Final answer:
To increase the motor's power factor to 1.0 when operating on a 120 V / 60 Hz line, approximately 74.5 μF of series capacitance is required.
Step-by-step explanation:
The current drawn by the motor when attached to a 120 V / 60 Hz power line is 7.90 A. Given the average power dissipation is 850 W, we can calculate the power factor.
The apparent power 'S' (in volt-amperes) is given by:
S = V × I
= 120 V × 7.90 A
= 948 VA
Since the actual power 'P' (in watts) is 850 W, the power factor 'pf' is the ratio of P to S:
pf = P / S
= 850 W / 948 VA
≈ 0.896.
To improve the power factor to 1.0, the motor must be operating at unity power factor, indicating no phase difference between voltage and current.
This can be achieved by adding capacitance to the circuit that cancels out the effect of inductance or any existing reactance.

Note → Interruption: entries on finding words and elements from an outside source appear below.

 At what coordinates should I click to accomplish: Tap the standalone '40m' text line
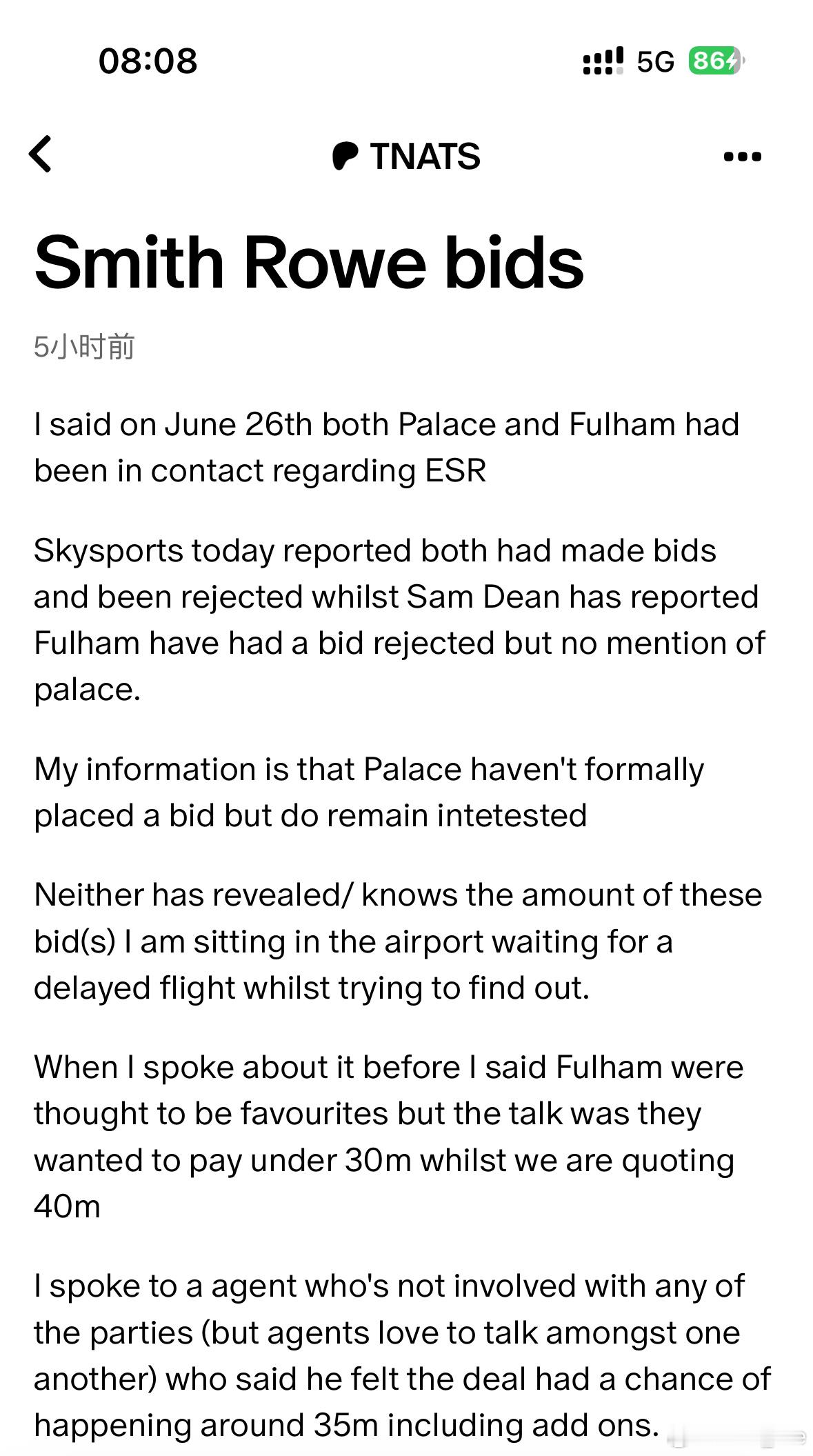coord(68,1206)

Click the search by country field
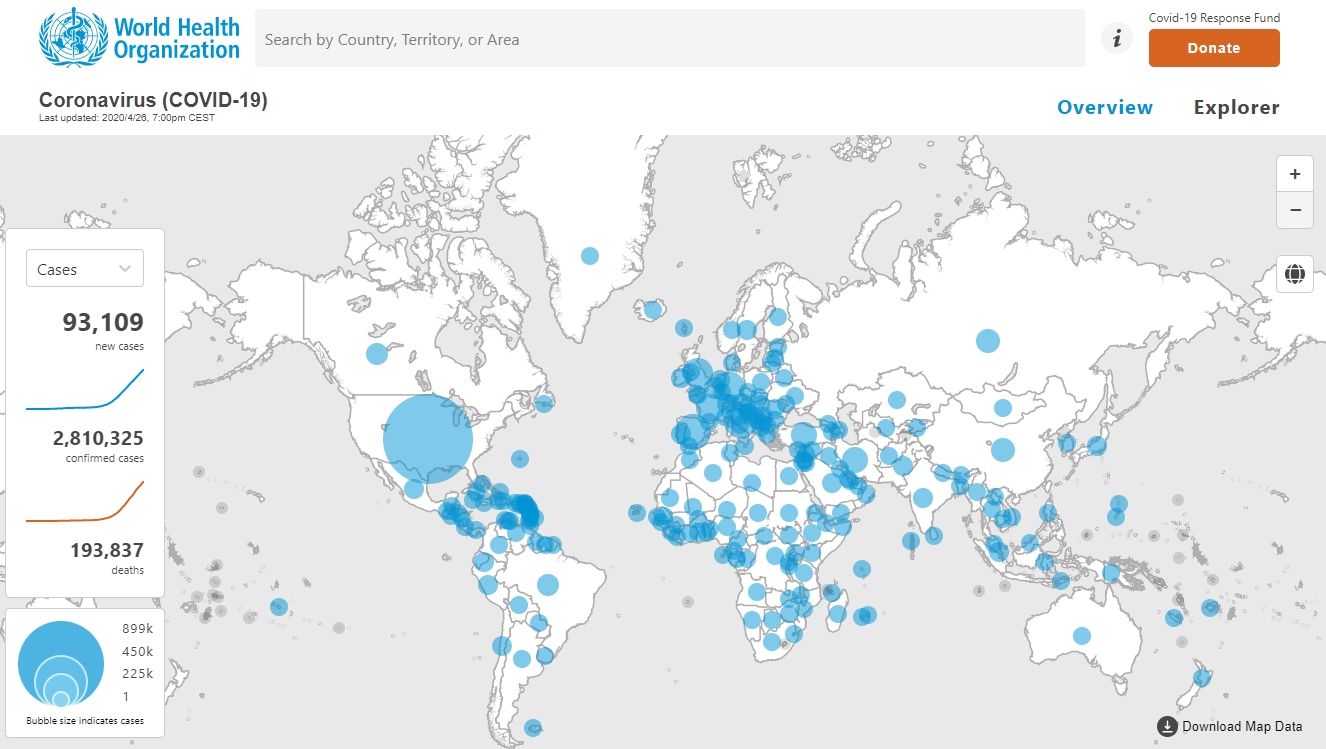coord(669,39)
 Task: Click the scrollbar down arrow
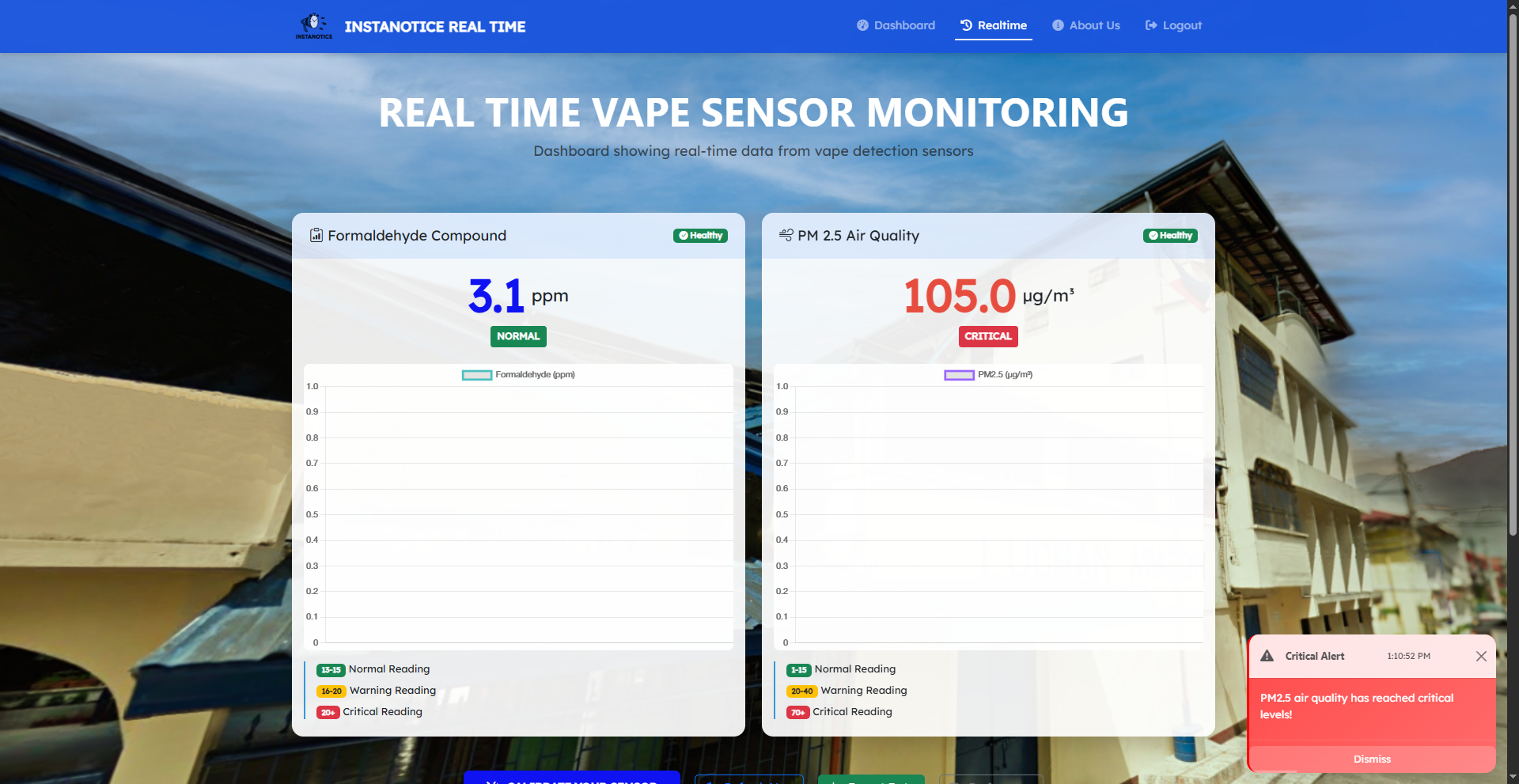(1513, 777)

The required reactive power 'Q' (in vars) can be found from:
Q = S × √(1 - (pf)^2)
Q = 948 VA × √(1 - (0.896)^2)
≈ 405.3 var
The capacitive reactance 'Xc' needed is then:
Xc = V^2 / Q ≈ (120 V)^2 / 405.3 var ≈ 35.4 Ω
The series capacitance 'C' to provide this reactance at 60 Hz is:
C = 1 / (2πfXc) ≈ 1 / (2π × 60 Hz × 35.4 Ω)
≈ 74.5 μF
Therefore, we need approximately 74.5 μF of series capacitance to increase the power factor to 1.0 for the motor running on a 120 V / 60 Hz power line.